[Written task 1] Update the COBOL text by rewriting it starting at "COBOL syntax is" and ending at "data item names).", with "underlined" changed to "in bold".

[Document]
[Start]

This section presents the fundamentals of constructing COBOL programs. It explains the notation used in COBOL syntax diagrams and enumerates the COBOL coding rules. It shows how user-defined names are constructed and examines the structure of COBOL programs.

COBOL idiosyncrasies

COBOL is one of the oldest programming languages in use. As a result it has some idiosyncrasies which programmers used to other languages may find irritating.

When COBOL was developed (around the end of the 1950′s) one of the design goals was to make it as English-like as possible. As a result, COBOL uses structural concepts normally associated with English prose such as section, paragraph and sentence. It also has an extensive reserved word list with over 300 entries and the reserved words themselves, tend to be long. COBOL programs tend to be verbose especially when compared to languages like C.

When COBOL was designed, programs were written on coding forms (see below) , punched on to punch cards, and loaded into the computer using a punch card reader. These media (coding forms and punch cards) required adherence to a number formatting restrictions that some COBOL implementations still enforce today, long after the need for them has gone.

Although modern COBOL (COBOL 85 and OO-COBOL) has introduced many of the constructs required to write well structured programs it also still retains elements which, if used, make it difficult, and in some cases impossible, to write good programs.

COBOL syntax

COBOL syntax is defined using particular notation sometimes called the COBOL MetaLanguage.

In this notation, words in uppercase are reserved words. When underlined they are mandatory. When not underlined they are “noise” words, used for readability only, and are optional. Because COBOL statements are supposed to read like English sentences there are a lot of these “noise” words.

Words in mixed case represent names that must be devised by the programmer (like data item names).

When material is enclosed in curly braces { }, a choice must be made from the options within the braces. If there is only one option then that item in mandatory.

Material enclosed in square brackets [ ], indicates that the material is optional, and may be included or omitted as required.

The ellipsis symbol … (three dots), indicates that the preceding syntax element may be repeated at the programmer’s discretion.

Some notes on syntax diagrams

To simplify the syntax diagrams and reduce the number of rules that must be explained, in some diagrams special operand endings have been used (note that this is my own extension – it is not standard COBOL).

These special operand endings have the following meanings:

$i	uses an alphanumeric data-item
$il	uses an alphanumeric data-item or a string literal
#i	uses a numeric data-item
#il	uses a numeric data-item or numeric literal
$#i	uses a numeric or an alphanumeric data-item

An example syntax diagram

Note that for clarity data items may be separated from one another by means of an optional comma.
This has been done in the COMPUTE statement opposite

In COBOL, evaluating an arithmetic expression and assigning the result to a data item is achieved by means of the COMPUTE statement. The syntax diagram for the COMPUTE is shown below.

This syntax diagram may be interpreted as follows;

We must start a COMPUTE statement with the keyword COMPUTE.

[End]

[Dataset entries]

[Start]

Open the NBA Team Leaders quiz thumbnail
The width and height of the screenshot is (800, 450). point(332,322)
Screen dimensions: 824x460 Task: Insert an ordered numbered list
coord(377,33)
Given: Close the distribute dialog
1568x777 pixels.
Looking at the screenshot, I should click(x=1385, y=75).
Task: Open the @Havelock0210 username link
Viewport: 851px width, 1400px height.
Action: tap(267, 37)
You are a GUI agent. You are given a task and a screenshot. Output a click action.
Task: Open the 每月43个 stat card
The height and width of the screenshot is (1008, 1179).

[End]

[Written task 2] Collect every line of the records that contains the string "height", treating uppercase and lowercase as different.

[Correct answer 1]
COBOL syntax is defined using particular notation sometimes called the COBOL MetaLanguage.

In this notation, words in uppercase are reserved words. When in bold they are mandatory. When not in bold they are “noise” words, used for readability only, and are optional. Because COBOL statements are supposed to read like English sentences there are a lot of these “noise” words.

Words in mixed case represent names that must be devised by the programmer (like data item names).

[Correct answer 2]
The width and height of the screenshot is (800, 450). point(332,322)
Viewport: 851px width, 1400px height.
The height and width of the screenshot is (1008, 1179).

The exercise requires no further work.